I l 12 settembre saranno trent’anni che a Potenza Danilo Restivo attirò la sedicenne Elisa Claps alla Santissima Trinità, la uccise e nascose il corpo nel sottotetto. La famiglia denunciò subito la scomparsa di Elisa ma la chiesa non venne perquisita: il parroco aveva chiuso ed era partito. Al ritorno disse di non conoscere Restivo. Non era vero.

Il corpo rimase lì per anni. Nessuno lo segnalò al Pm, ma è difficile che non sia stato mai visto: a un certo punto nel sottotetto furono fatti dei lavori di muratura a 15 centimetri dal cadavere, malamente coperto di tegole.
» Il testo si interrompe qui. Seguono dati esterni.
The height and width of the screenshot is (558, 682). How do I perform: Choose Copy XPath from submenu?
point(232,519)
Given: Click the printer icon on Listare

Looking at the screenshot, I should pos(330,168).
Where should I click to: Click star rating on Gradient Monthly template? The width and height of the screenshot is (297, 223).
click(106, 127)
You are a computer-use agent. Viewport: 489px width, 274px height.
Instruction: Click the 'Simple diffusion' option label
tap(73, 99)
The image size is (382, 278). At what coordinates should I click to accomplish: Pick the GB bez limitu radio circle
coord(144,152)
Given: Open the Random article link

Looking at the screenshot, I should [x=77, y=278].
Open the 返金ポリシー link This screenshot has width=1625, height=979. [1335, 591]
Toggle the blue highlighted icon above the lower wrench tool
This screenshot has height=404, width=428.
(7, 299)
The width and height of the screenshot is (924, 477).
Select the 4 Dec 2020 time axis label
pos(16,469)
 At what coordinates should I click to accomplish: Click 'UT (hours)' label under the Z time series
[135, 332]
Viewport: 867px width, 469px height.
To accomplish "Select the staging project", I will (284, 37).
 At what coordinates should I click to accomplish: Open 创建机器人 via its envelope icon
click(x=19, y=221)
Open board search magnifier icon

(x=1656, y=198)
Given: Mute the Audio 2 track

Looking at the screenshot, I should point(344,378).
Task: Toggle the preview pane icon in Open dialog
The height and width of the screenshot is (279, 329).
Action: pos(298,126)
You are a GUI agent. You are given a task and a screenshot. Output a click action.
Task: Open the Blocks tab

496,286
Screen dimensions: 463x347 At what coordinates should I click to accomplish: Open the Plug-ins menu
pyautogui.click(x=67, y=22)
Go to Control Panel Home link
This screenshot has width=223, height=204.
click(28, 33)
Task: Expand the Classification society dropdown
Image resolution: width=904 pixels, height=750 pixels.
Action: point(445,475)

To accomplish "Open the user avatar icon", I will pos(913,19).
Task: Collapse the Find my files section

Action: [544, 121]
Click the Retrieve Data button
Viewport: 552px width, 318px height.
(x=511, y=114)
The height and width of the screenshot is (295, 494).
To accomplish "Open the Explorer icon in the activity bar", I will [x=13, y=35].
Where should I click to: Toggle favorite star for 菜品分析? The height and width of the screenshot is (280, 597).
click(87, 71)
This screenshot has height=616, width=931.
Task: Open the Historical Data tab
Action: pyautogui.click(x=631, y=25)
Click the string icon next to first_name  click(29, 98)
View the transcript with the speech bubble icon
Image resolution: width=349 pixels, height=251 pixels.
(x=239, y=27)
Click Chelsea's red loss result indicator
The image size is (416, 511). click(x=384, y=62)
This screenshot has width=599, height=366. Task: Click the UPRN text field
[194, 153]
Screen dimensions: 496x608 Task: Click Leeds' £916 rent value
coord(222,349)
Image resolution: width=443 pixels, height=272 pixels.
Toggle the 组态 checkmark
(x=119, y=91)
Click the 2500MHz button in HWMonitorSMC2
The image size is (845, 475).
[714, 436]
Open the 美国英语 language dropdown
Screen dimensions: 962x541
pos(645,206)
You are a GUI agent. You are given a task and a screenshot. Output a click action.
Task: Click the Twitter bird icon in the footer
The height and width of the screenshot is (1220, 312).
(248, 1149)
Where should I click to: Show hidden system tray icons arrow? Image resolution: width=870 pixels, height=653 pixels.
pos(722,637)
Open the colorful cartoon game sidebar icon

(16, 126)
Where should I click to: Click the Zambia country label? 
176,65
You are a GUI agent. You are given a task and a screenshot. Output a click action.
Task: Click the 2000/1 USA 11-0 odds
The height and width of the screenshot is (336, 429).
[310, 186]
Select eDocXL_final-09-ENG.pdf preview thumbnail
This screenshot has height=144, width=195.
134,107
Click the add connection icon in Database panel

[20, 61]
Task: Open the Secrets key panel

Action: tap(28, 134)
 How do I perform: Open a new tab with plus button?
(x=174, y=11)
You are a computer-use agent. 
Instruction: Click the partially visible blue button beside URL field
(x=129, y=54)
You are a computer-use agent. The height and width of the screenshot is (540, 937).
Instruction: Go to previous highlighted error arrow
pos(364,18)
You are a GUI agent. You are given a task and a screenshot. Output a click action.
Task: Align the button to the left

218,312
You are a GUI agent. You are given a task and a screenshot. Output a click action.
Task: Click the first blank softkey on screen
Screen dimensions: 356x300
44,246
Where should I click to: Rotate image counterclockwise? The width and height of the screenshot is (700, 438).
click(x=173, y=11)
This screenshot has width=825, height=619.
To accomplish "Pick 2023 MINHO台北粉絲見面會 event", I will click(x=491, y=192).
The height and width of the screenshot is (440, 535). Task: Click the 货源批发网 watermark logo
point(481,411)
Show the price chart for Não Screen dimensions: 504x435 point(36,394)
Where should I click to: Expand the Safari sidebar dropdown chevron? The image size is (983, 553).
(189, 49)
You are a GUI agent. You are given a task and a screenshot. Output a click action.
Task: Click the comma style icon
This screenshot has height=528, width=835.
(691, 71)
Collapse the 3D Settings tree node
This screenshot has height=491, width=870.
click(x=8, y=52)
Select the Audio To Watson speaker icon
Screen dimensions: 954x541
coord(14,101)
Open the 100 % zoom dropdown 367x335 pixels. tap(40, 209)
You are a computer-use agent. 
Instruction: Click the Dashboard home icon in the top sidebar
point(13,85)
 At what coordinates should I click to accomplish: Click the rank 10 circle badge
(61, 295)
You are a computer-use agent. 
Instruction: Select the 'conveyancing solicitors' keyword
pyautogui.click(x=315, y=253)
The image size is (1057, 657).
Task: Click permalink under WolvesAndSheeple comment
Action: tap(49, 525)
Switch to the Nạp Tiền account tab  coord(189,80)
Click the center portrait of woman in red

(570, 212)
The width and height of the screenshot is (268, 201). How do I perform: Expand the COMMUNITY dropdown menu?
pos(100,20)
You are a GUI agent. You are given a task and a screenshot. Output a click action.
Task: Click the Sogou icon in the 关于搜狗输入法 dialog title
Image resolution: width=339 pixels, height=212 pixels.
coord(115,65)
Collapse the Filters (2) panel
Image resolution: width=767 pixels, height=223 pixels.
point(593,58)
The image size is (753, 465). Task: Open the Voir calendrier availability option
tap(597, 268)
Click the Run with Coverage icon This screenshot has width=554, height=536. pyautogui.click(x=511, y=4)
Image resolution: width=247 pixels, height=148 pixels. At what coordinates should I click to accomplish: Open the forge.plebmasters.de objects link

Non solo: un prete seppe di quella presenza dalle donne delle pulizie ma avvisò il vescovo, non la polizia. Gli disse che era stato trovato un cranio ma quello non se ne diede per inteso. Anni dopo in tribunale disse di aver capito “un ucraino”. Restivo ebbe tempo, fortuna e coperture. E nove anni dopo in Inghilterra uccise un’altra donna, Heather Barnett. Ieri la chiesa è stata riaperta, anche se pudicamente solo alla “preghiera silenziosa”. Ma è il silenzio che ha offeso Elisa Claps dopo la morte e ha condannato Heather Barnett. Servono parole e chiarezza, non silenzio. A che serve una chiesa dove si prega solo a occhi bassi, perché lo sguardo che si leva si imbatte nel sottotetto?